--- Excerpted passage ---
★ ★ ★ ★ ★
The state is not the remedy but the poison


On the face of it, it’s hard to argue against George Monbiot’s contention that the state is required to curb the excesses of capital, by imposing ‘legal restraints upon freedoms which interfere with other people’s freedoms – or on freedoms which conflict with justice and humanity.’ Decades of financial deregulation led to a financial crisis to which we are yet to know the full cost; the gap between rich and poor continues to grow; and governments frequently excuse regressive policies against the will of the public on the grounds of ensuring market confidence. In such times, it is understandable that Monbiot defends the role of the state as bulwark against big business, following Henri Lacondaire’s axiom that ‘between the strong and the weak, the rich and the poor, the master and the servant, it’s liberty that oppresses, and the law that liberates’.

But it is a mistake to portray the state as a brake on the rampages of the rich and powerful. Monbiot is right to deplore the misuse of the idea of freedom by the rich and powerful to justify their greed and tyranny. But in positing the state as protector of the poor, he lets it off the hook, when it is in fact the principle enabler of their plunder. The state gives a few crumbs with one hand and with the other wields a cattle-prod to keep the hoi polloi away from the masters’ table.

There is much talk of China’s new hybrid form of statist capitalism. This ignores the statism in our own backyard: all capitalism is impossible without massive state intervention. One man owns a million square acres and has near-absolute control over what is done to it, while a million others do not even have one acre – or they must pay rent to loan a little scrap of land, or a small portion of a building to live in. If I try to start farming on one of those million acres, I’m a trespasser, and it is the state that will punish me. There’s nothing inherently legitimate about that state of affairs; it’s not a state of nature, or even an unjust form of freedom. It is not – as in the liberal formulation – a question of balancing freedoms. One man cannot possibly farm a million acres; it is a nonsense to say that in claiming ownership of them, he is exercising his freedom. All he is doing is denying others the use of the land, except on terms that extracts most of the profit from their work; and, crucially, he couldn’t do that without the sanction of the state. It’s a state-enforced denial of freedom.
★ ★ ★ ★ ★
[Dataset entries]
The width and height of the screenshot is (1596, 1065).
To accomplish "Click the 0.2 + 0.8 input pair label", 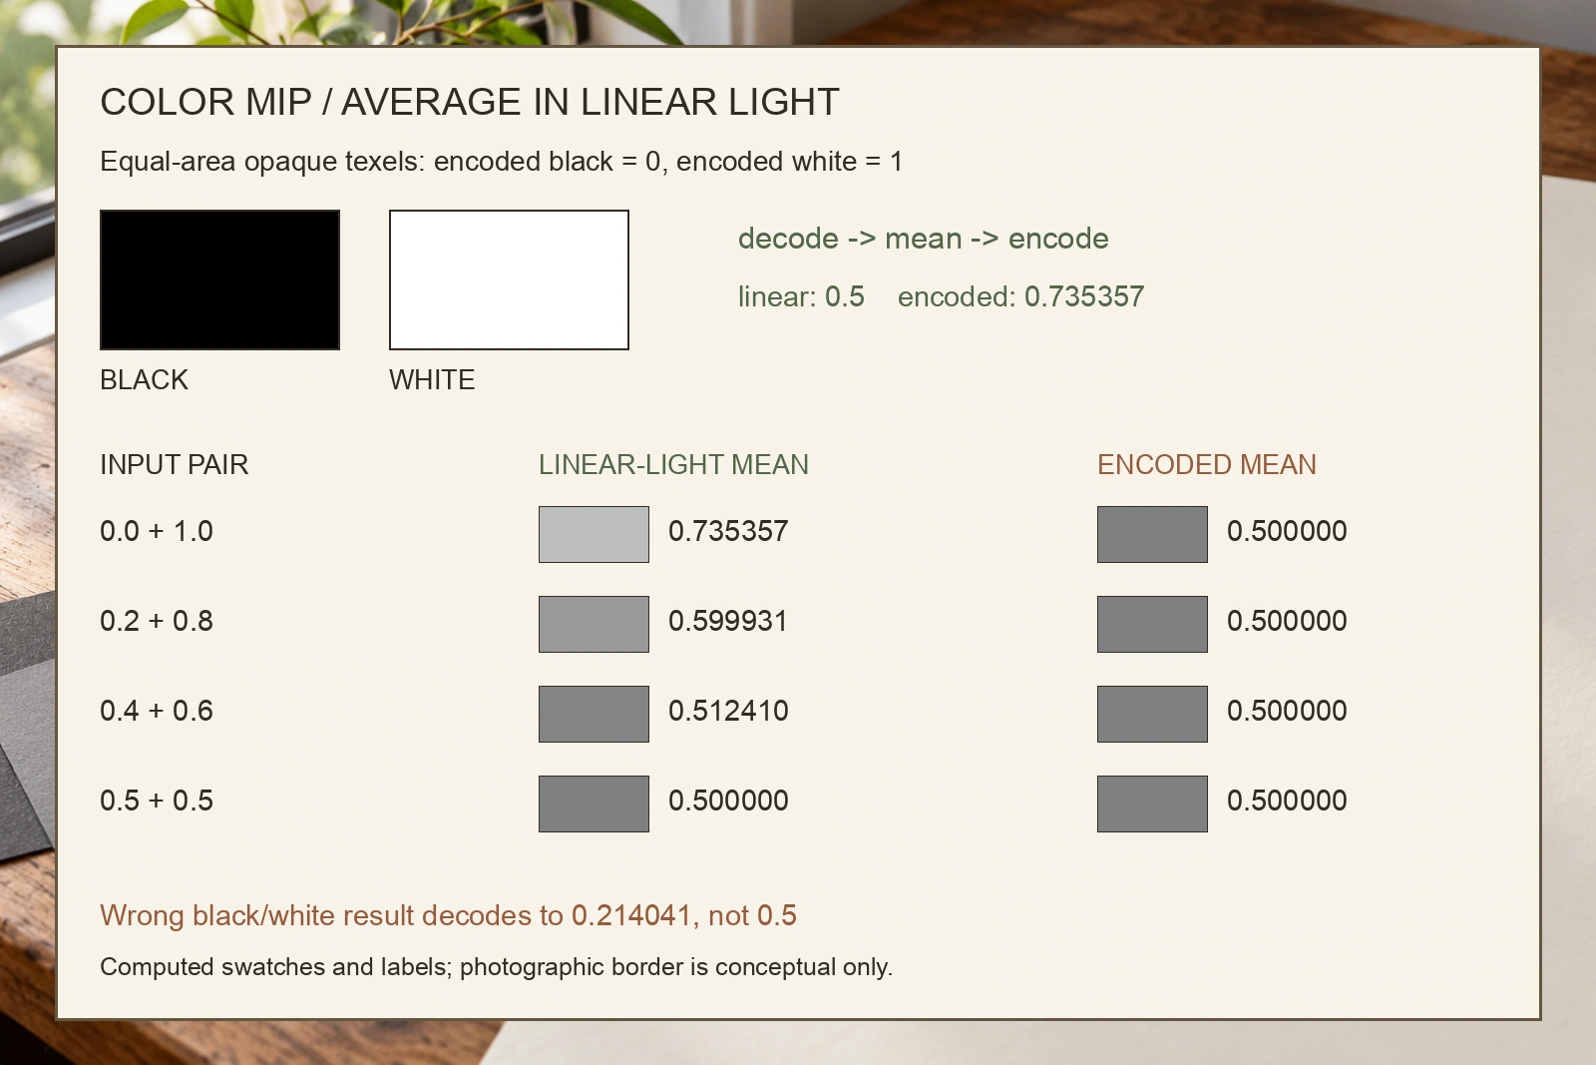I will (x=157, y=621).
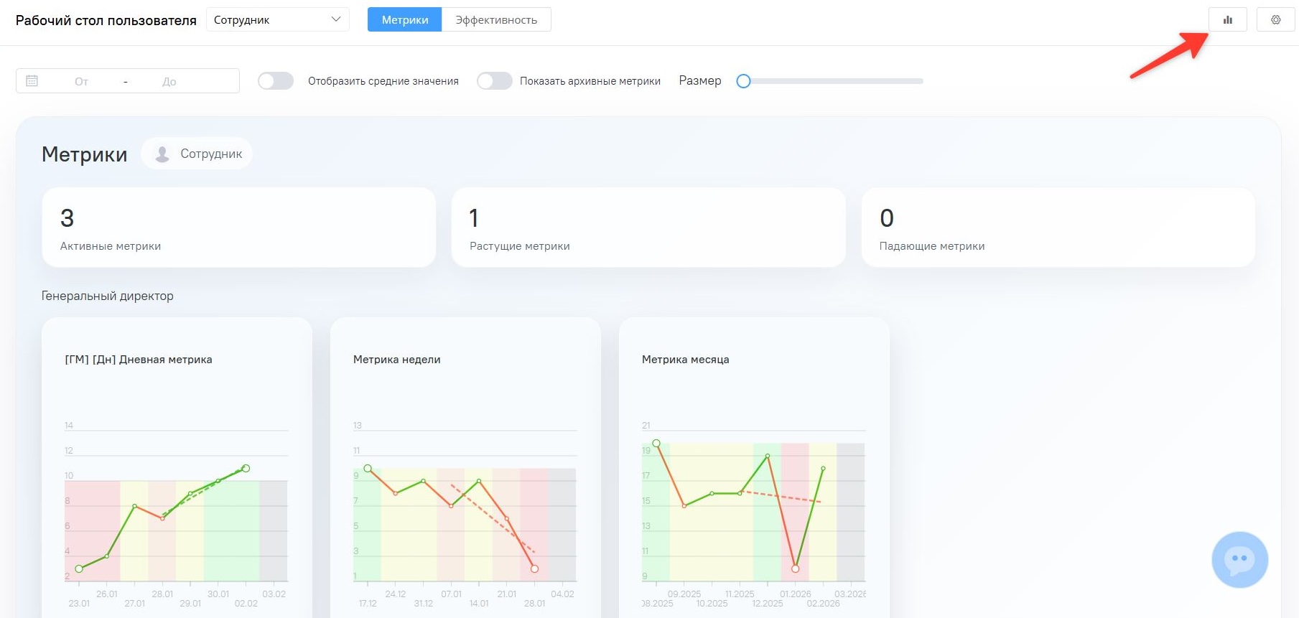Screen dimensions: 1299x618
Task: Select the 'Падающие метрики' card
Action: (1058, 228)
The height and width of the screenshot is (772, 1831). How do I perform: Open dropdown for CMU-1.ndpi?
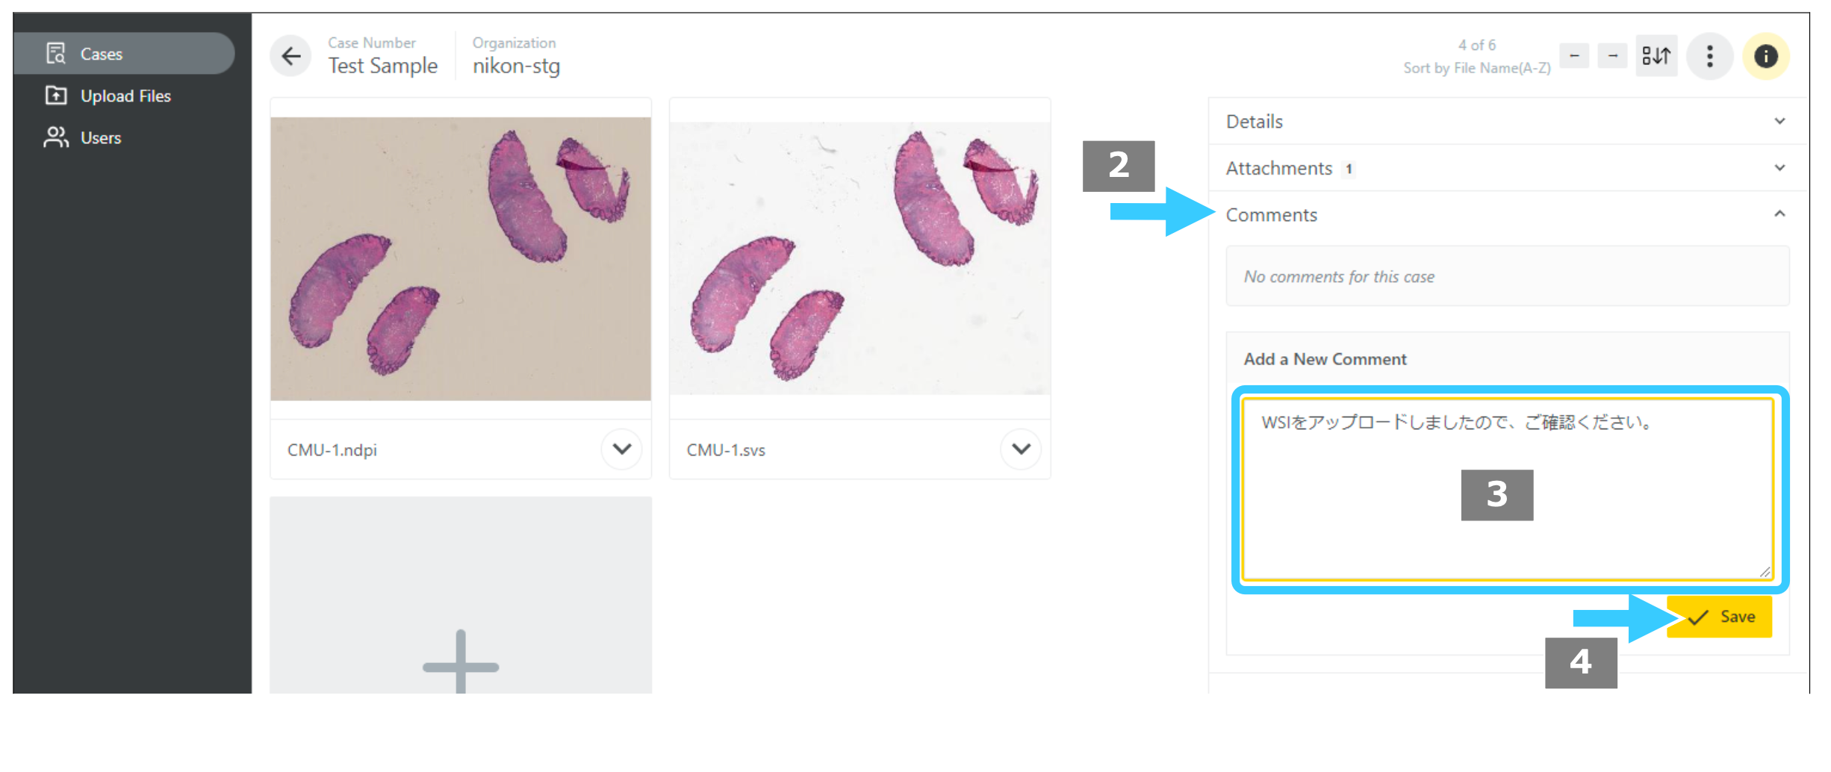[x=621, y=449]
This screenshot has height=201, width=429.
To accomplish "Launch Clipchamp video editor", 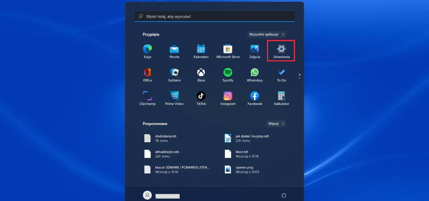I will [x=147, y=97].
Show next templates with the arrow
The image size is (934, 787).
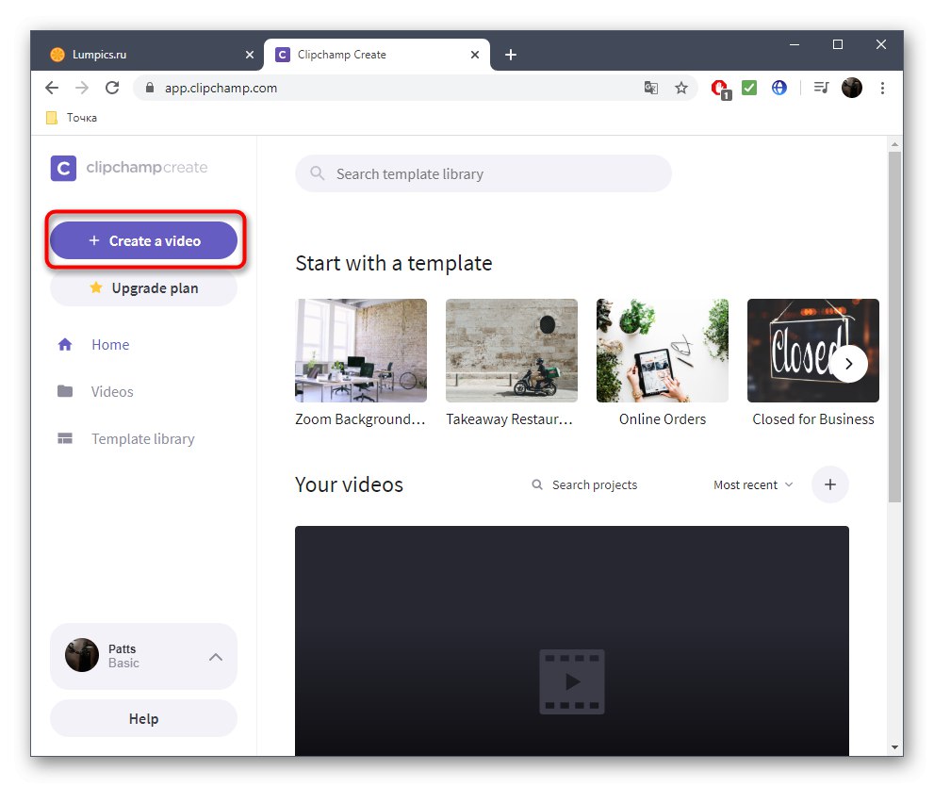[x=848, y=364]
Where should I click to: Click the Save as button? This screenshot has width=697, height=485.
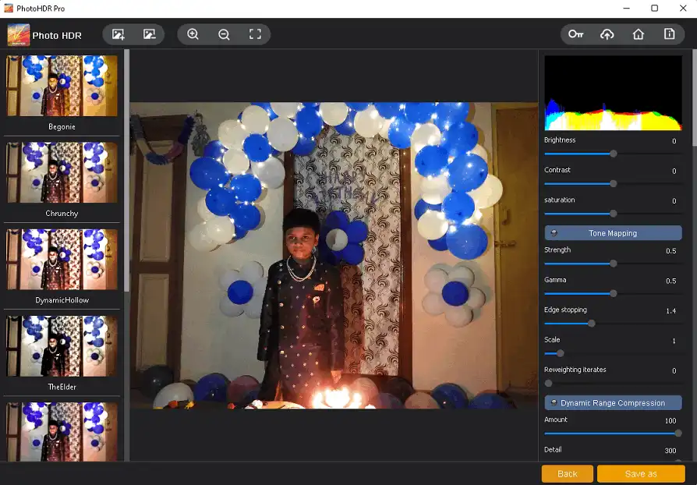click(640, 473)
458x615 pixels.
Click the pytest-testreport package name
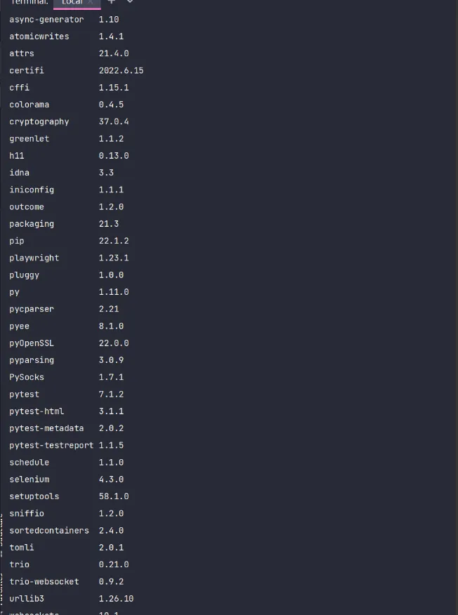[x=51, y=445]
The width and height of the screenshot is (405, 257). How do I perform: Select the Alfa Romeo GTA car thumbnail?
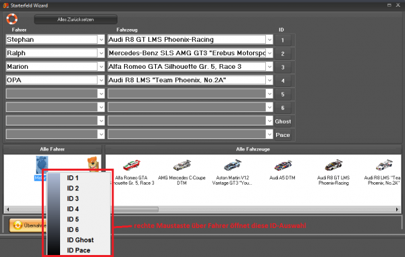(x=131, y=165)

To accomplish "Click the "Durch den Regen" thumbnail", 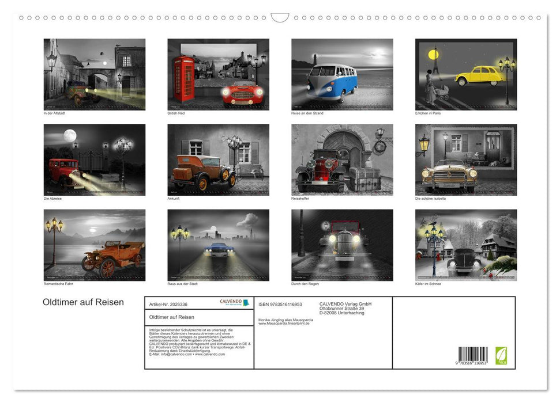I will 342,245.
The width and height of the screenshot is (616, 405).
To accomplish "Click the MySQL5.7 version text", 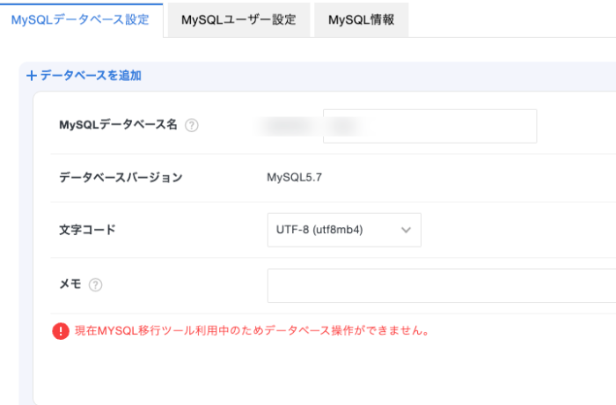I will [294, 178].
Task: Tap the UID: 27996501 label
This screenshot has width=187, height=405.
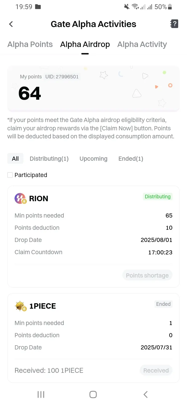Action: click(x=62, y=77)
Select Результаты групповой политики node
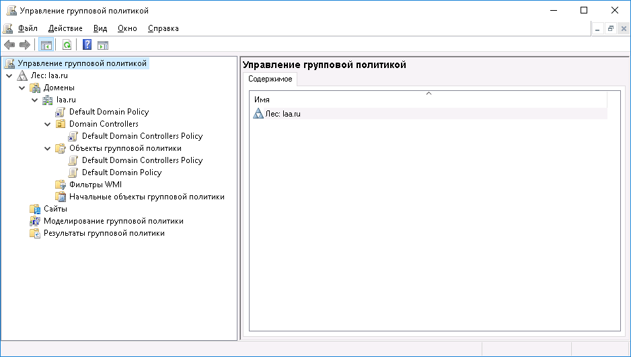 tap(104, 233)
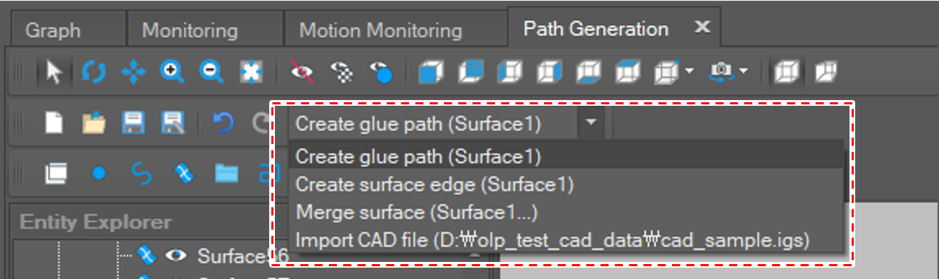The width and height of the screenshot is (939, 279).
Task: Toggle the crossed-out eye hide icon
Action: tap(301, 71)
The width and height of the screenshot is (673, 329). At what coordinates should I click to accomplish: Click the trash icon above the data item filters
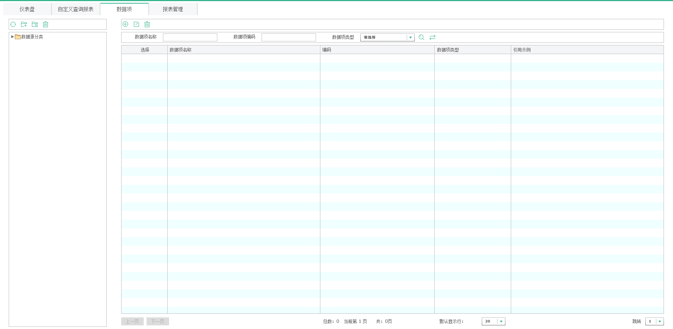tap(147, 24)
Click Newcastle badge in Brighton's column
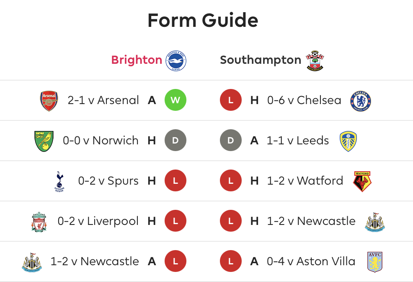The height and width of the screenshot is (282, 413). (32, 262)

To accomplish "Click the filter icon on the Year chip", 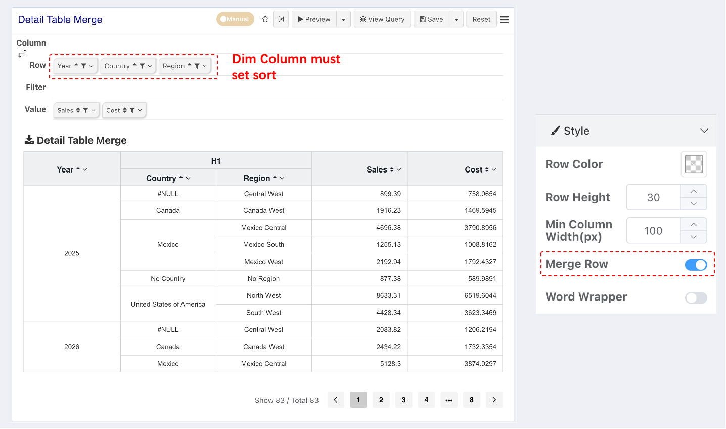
★ ★ ★ ★ ★
--- Prompt A ---
Copy the records from the line containing "458x615 pixels." through the line containing "(x=131, y=165)", inclusive, and omit the pictures.
--- Prompt B ---
Go on with the essay on the state and capitalism, starting after its last sentence.
The records have no connection to the text about the state.

--- Result A ---
458x615 pixels.
Click the pytest-testreport package name
[x=51, y=445]
The width and height of the screenshot is (405, 257). How do I perform: Select the Alfa Romeo GTA car thumbnail?
(x=131, y=165)

--- Result B ---
The so-called libertarians whom Monbiot describes speak in such dense Orwellian double-speak that their words can’t be taken at face value. When they deplore state intervention, they aren’t talking about grotesque property laws that allow the ridiculous situation in which hundreds or thousands of workers at a fast-food chain have no ownership of the company for which they work, which is ‘owned’ by a few well-fed men who never set food on the shop floor. When they talk about freedom, they mean a state of varying degrees of desperation for the majority of humankind such that the only options are put their labour up for hire, so that they can make enough to get by – if they’re lucky; some freedom. And when they whine about big government, they’re not talking about the highly complex, state-dependent system of institutions, legislation and trade arrangements that ensures that capital flows unimpeded across borders while labour is at the mercy of local conditions, ensuring that products are made with the lowest possible labour costs, even if it means shipping them halfway around the world on fume-spewing jets.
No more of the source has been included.